2 Penembak Warga Aceh Timur Ditangkap, Eksekutor Masih Diburu

Metrobatam, Banda Aceh – Dua orang yang diduga pelaku penembakan terhadap dua warga Desa Penarun Baru Kecamatan Penarun, Aceh Timur, Aceh ditangkap. Satu orang di antaranya merupakan perencana. Polisi masih memburu 2 pelaku lagi.
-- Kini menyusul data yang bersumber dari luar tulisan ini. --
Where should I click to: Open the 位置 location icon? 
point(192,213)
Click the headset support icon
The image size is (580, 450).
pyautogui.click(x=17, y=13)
Pelaku yang sudah berhasil ditangkap yaitu AR (31) dan MJ (30). Keduanya warga Aceh Timur. Dalam kasus tersebut, mereka punya peran masing-masing. AR diduga sebagai perencana dan pengatur penembakan sementara MJ merupakan penunjuk jalan untuk kabur usai beraksi.

Bacaan Lainnya

“2 orang lagi yang berperan sebagai penembak (eksekutor) masih kita kejar,” kata Kabid Humas Polda Aceh Kombes Goenawan dalam keterangan tertulis kepada wartawan, Senin (20/3) malam.

Kedua orang pelaku ditangkap aparat gabungan yang terdiri dari tim Densus 88, Ditreskrimum Polda Aceh dan Polres Aceh Timur. Mereka ditangkap pada Minggu (19/3) di lokasi terpisah.
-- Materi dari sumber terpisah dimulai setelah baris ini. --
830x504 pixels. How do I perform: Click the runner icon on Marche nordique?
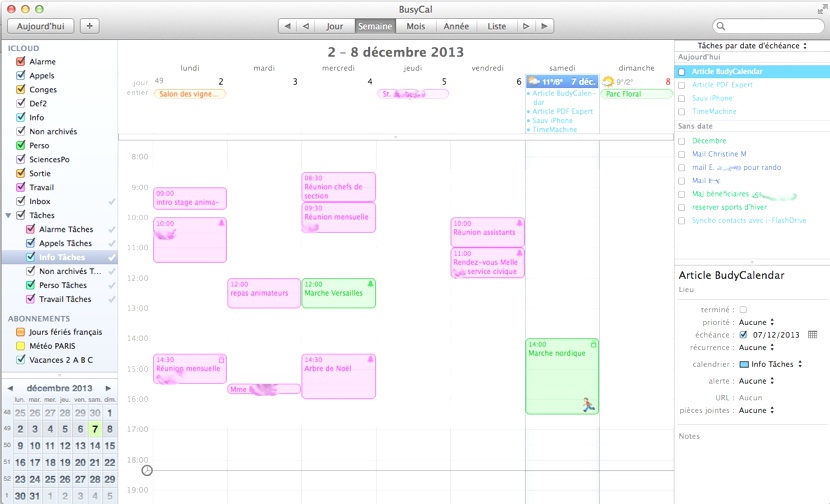point(588,403)
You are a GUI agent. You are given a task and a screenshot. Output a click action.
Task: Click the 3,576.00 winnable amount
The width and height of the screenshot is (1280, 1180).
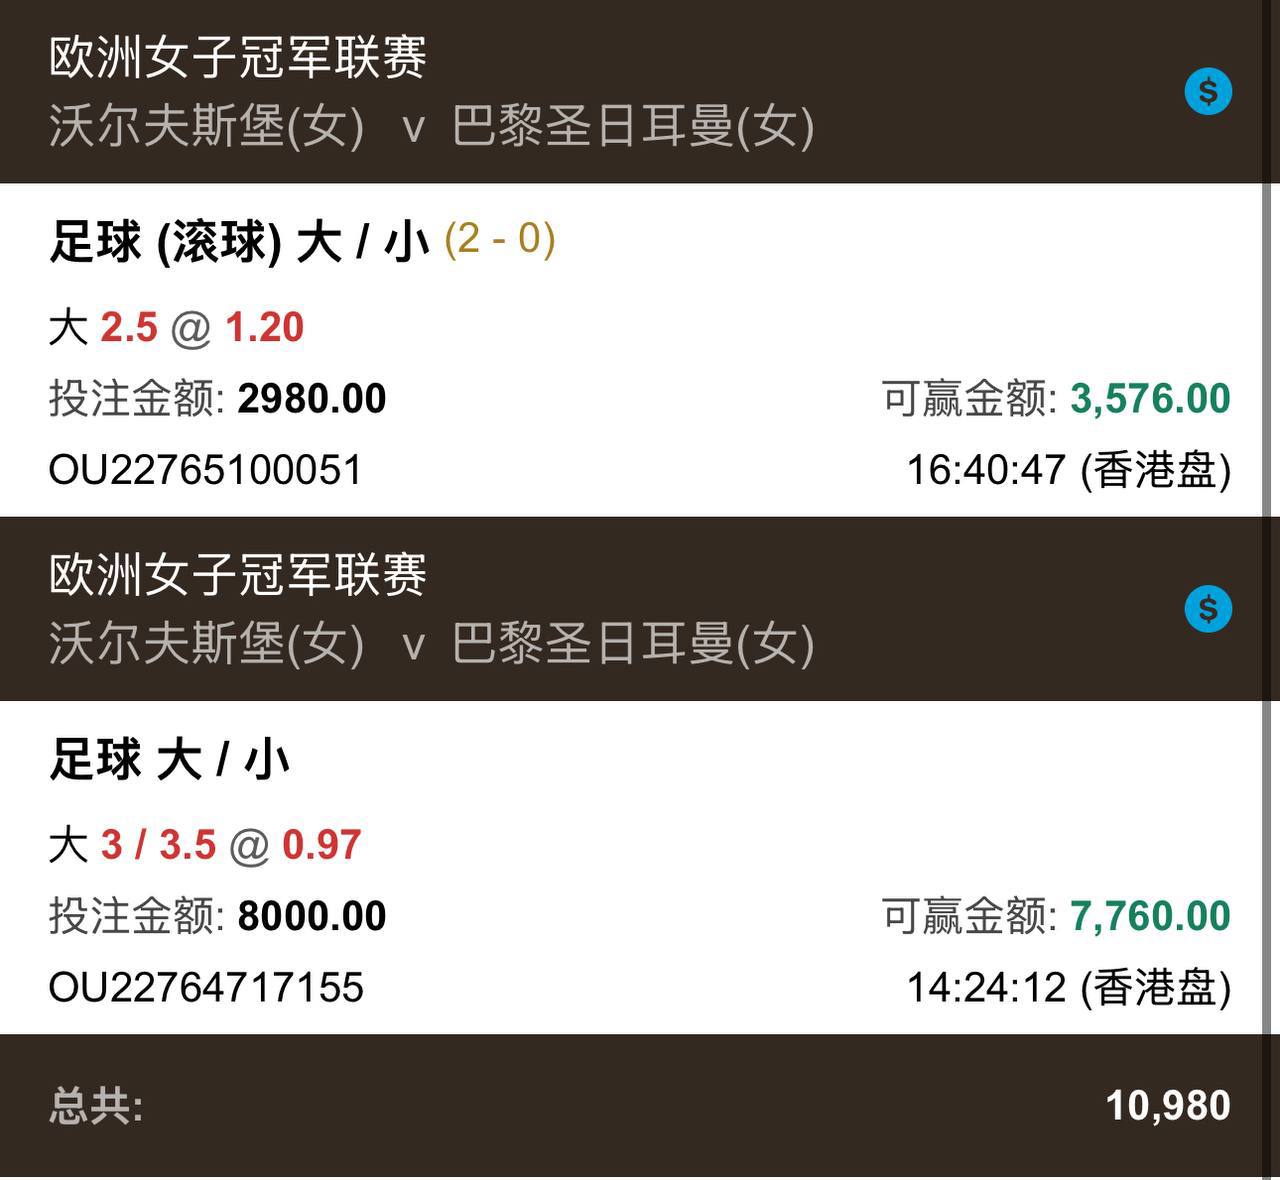[1150, 399]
Peristiwa penembakan yang dilakukan para pelaku terjadi pada Minggu (5/3) lalu sekitar pukul 02.30 WIB. Kedua korban penembakan tersebut yaitu Juman (51) yang berprofesi jual beli sawit dan mengalami luka tembak di bagian leher. Sementara satu korban lagi yaitu Misno mengalami luka tembak pada bagian perut.

Usai kejadian, keduanya diboyong ke Rumah Umum Sakit Zainal Abidin, Banda Aceh untuk menjalani operasi. Peristiwa penembakan tersebut berawal dari aksi pelaku membakar sesuatu di depan rumah korban. Saat itu salah seorang keluarga korban terjaga dan melihat ada benda terbakar di teras rumah.

Saksi selanjutnya memberitahukan Juman dan tak lama berselang mereka mencoba memastikan benda yang terbakar di depan rumah. Saat Juman membuka pintu depan rumah, pelaku langsung memberondong tembakan. Akibatnya, satu peluru bersarang di lehernya.

Usai beraksi, pelaku melarikan diri ke arah perkebunan sawit. Saat kabur itulah pelaku kembali memuntahkan peluru ke arah rumah Misno. Akibatnya, korban terkena tembakan di bagian perut.

Menurut Goenawan, untuk membongkar kasus tersebut polisi telah memeriksa sebanyak 19 saksi. Saat ini, kedua pelaku yang sudah berhasil ditangkap, dibawa ke Mapolres Aceh Timur untuk menjalani pemeriksaan.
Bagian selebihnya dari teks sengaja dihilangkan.